Capital allowances - Elections
The issue of capital allowances elections is not always straightforward and errors can sometimes prove costly. The purpose of this guide is to set out, for each type of election, the key points of practice and potential problem areas.
There are, today, three main situations where a capital allowances election may be considered:
- Where the lessor elects to transfer entitlement to allowances on plant and machinery fixtures – CAA 2001, section 183.
- On the sale of a property where the buyer and seller agree to apportion the sale price to fix the value of the plant and machinery fixtures where the seller has previously made a claim– CAA 2001, section 198.
- On the grant of a new lease of over 50 years on a property where the lessor and lessee enter an election under CAA 2001, section 183 and also agree to apportion part of the premium paid as being towards any plant and machinery fixtures in the property on which the lessor has previously made a claim– CAA 2001, section 199.
In each case it is important that the correct procedures and time limits are adhered to in order for the election to be valid.
From April 2012 where the seller has claimed capital allowances on any plant fixtures in a property being sold, then the parties must comply with the “fixed value requirement”.
Essentially, this fixed value requirement makes it mandatory for the parties to enter into an election under either section 198 or 199, as appropriate, in order for the buyer or lessee to be entitled to claim Capital Allowances on any of the fixtures within the property.
Whilst failure by the parties to enter an election will deny allowances to the buyer or lessee, the seller or lessor will still be exposed to a potential claw-back of any previously claimed allowances.
An election under this section is needed if a building is constructed on, for example, a freehold interest and an inferior interest is subsequently granted for a capital sum that in whole or in part is for the provision of plant and machinery fixtures.
As part of any agreement the tax rates of the two parties should always be considered.
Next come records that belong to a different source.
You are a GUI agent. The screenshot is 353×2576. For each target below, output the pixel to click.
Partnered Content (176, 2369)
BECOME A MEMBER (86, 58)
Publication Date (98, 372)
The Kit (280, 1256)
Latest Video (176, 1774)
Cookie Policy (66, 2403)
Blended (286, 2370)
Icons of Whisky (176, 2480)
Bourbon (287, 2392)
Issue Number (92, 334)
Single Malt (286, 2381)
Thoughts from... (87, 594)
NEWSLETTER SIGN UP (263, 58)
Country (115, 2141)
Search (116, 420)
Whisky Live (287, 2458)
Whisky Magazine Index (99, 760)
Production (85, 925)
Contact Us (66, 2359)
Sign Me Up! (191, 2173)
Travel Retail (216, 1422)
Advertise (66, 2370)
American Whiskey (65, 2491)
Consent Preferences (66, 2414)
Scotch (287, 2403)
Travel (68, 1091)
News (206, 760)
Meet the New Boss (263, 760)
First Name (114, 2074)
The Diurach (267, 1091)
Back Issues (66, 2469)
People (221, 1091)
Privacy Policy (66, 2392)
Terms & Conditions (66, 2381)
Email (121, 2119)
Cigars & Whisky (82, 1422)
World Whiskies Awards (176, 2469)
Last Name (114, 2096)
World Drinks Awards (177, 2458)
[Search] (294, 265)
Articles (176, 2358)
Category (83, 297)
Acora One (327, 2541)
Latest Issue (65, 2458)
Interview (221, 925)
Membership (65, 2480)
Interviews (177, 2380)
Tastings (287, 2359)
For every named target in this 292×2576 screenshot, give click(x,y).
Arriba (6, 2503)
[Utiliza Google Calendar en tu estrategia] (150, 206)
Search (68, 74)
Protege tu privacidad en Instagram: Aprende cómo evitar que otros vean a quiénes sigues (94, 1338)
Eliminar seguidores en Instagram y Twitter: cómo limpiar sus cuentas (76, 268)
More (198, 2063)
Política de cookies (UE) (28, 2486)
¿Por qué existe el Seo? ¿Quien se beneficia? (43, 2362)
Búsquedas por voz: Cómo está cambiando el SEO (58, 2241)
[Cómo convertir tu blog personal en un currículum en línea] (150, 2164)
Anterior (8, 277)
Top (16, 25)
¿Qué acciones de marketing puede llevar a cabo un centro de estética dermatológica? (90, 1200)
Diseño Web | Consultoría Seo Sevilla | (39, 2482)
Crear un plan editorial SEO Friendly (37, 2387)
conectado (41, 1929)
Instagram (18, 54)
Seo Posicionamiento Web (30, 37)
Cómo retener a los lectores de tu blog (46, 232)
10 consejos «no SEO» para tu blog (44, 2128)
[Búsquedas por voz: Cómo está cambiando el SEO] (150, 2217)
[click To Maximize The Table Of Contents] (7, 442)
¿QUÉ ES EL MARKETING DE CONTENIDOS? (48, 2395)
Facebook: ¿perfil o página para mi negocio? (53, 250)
This is because it may be advantageous to leave the allowances with the party with the highest tax rate, meaning the benefits of doing this can be shared.
In practice, when a property has been acquired, it is always worth checking that the seller has actually pooled their qualifying expenditure and, if they have, to check it covers all the items of plant and machinery within the property. It is not unusual for someone to claim on refurbishment expenditure but not claim when they actually purchased the building.
For purchases after April 2104 it is imperative that a seller has pooled all of their qualifying expenditure on every item of plant and machinery they are entitled to claim on. If they have not then the buyer, and any future owner, will be unable to make a claim on these items.
Where a section 198 election has been agreed, the buyer should always check to establish if there are any items of plant that the seller was not entitled to claim on which would have been excluded from the election. This may enable the buyer to make an additional overage claim.
For example, following changes that came into effect from 1st April 2008, if the seller acquired the property before that date then they would not have been entitled to make a claim on any items that have only qualified since that time. This would include:
- General electrical power and lighting installations.
- Cold water systems.
- External solar shading, such as Brise Soleil.
As any additional claim for these items will be based on an apportionment of the purchase price, it is important that expert advice is sought to ensure a valid claim at the highest value.
A section 199 election is only relevant on the grant of a new long lease for a premium where the parties also enter into a section 183 election to transfer entitlement to the allowances from the lessor to the lessee.
A section 183 election is only needed if the lessor is entitled to an allowance or would be if they were within the charge to tax.
It is not needed where a property is bought from a developer on a long lease, providing the provisions of section 184 apply (i.e. the lessor could not claim because they are a trader and the building has not been used for a qualifying activity).
Finally, a section 183 election must be made by notice to HMRC within two years of the date of the lease in order for entitlement to pass to the lessee.
In theory, a section 198 election should be a straightforward process; in practice, however, it seems to cause a degree of confusion which can lead to a loss of tax allowances, usually for a purchaser.
A section 198 election is an agreement between the buyer and seller on the proportion of the sale price that should be attributed to the plant and machinery fixtures.
The key points are:
· A section 198 election only applies if the seller is required to bring into account a disposal value for the plant and machinery fixtures. This is only required if the plant and machinery has been pooled by a seller. Consequently, if the expenditure has not been pooled by the seller then a section 198 election cannot be made.
- The elected amount cannot exceed the lower of the amount pooled by the seller or the actual sale price.
- An election must be made by notice to HMRC within two years of the date of completion of the sale of the qualifying interest.
- The election must state the elected amount, the names of the parties to the election, information to identify the plant and machinery (ideally a list), details of the property, the interest acquired and the unique tax reference (UTR) of each party to the election. If either party does not have a UTR then the election must state that.
A seller may want to include a low value such as £1 but the purchaser does not have to accept this and any final agreed value is a matter for negotiation. Additionally, if the parties are unable to agree then there is always the option of referring the matter to the First Tier Tribunal.
Once this election to transfer the right to claim allowances is in place then the rules and issues relating to a section 199 are exactly the same as the rules and issues relating to a section 198 election which have already been set out above.